Earlier this month, the Reserve Bank of Australia’s (RBA) released its quarterly Statement on Monetary Policy, which contained an entire chapter devoted to the coal market. In it, the RBA described the growing competition from US coal exports and the downward pressure this is creating on global thermal coal prices:
A key driver of the fall in thermal coal prices over 2011 and 2012 was an increase in the volume of exports from the Americas. Exports from the United States rose by over 50 per cent in the first half of 2012, after almost doubling over the previous two years from low levels. US coal exports increased as domestic energy demand shifted to gas.

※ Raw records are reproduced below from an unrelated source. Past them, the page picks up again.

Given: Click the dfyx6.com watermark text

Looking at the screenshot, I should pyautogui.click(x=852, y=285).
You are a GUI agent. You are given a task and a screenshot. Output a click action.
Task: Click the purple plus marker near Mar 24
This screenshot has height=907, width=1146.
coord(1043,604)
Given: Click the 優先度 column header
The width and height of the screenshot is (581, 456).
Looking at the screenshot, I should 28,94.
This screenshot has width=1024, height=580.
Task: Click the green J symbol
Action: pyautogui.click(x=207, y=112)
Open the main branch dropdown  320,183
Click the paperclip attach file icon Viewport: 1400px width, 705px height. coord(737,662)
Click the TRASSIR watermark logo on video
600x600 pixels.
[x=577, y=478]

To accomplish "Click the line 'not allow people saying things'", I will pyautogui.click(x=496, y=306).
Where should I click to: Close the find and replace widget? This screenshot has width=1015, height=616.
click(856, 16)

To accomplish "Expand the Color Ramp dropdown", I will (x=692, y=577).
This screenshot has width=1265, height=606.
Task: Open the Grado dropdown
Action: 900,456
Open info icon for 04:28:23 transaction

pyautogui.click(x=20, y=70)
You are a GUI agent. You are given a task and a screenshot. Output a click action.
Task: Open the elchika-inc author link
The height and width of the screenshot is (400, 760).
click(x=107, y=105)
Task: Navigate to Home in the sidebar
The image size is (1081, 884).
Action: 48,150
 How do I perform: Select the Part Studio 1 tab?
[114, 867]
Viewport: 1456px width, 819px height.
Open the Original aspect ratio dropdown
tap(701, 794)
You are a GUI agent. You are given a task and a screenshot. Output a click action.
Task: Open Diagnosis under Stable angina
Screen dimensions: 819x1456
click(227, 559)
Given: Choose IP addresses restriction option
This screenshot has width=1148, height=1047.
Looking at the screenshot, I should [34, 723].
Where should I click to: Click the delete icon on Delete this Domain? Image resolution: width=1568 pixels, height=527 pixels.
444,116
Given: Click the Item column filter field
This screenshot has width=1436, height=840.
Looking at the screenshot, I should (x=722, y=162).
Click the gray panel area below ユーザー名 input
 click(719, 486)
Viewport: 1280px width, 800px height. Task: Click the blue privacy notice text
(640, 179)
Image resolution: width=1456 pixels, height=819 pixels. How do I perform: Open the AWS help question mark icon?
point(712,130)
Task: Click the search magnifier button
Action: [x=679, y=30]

This followed a decline in US natural gas prices over 2011 and into 2012 as production of unconventional gas from shale rock increased…
The reduction in demand for coal in the United States also meant that US imports of coal declined. In response, countries that exported to the United States, such as Colombia (which had supplied around 80 per cent of US thermal coal imports in 2011), have increased their exports to other countries.
The second threat is from exports of LNG from the US. There are reportedly 15 large LNG projects seeking approval to export from the US to non-FTA nations (i.e. Asia and Europe). And according to the most recent International Energy Agency (IEA) annual report, the profit margin available from exporting gas to Asia is expected to remain far more attractive than prices available within the US (see below chart), suggesting that the desire to export LNG from the US could grow.
Earlier this month, it was revealed that Japan’s Tokyo Electric Power Company (TEPCO) had announced a deal to purchase US LNG linked to the Henry Hub natural gas benchmark for a period of 20 years, commencing in 2017. This followed a report in January by Deloitte arguing that Australian LNG exports would suffer the most in the event that US LNG exports take-off in a big way.
However, today, Jim Rogers, CEO of Duke Energy, one of the world’s biggest energy companies, argued that Australian gas producers won’t be significantly affected by the shale gas boom in the US. From The Australian:
Jim Rogers, veteran chief executive of the biggest power company in the US, Duke Energy, said that while US shale gas had been “the largest, most transformative development in the past decade”, the move to export shale gas was unlikely to affect the high prices enjoyed by Australian LNG gas producers in the near future.
“I think the amount of LNG that will go into the market from the US won’t substantially change the LNG price for a while… It is going to be small relative to the size of the market. And there is political pushback from some companies… The steel industry doesn’t want natural gas exported — they want to keep it at home because it is cheap. That is going to be a dynamic that is taken out”.
Mr Rogers said that while two export terminals had been approved for US shale gas, they would “take a while to build, they are very expensive and the question is how many more will be built and whether the political pressure for some industries to keep the gas at home is great”.
The news is a welcome development for the burgoning Australian LNG industry. With seven LNG projects due to come on-line next year at a cost of more than $175 billion, Australian has a lot to lose from large scale export competition from the US.
With any luck, the fallout from the US shale gas boom will be restricted to thermal coal.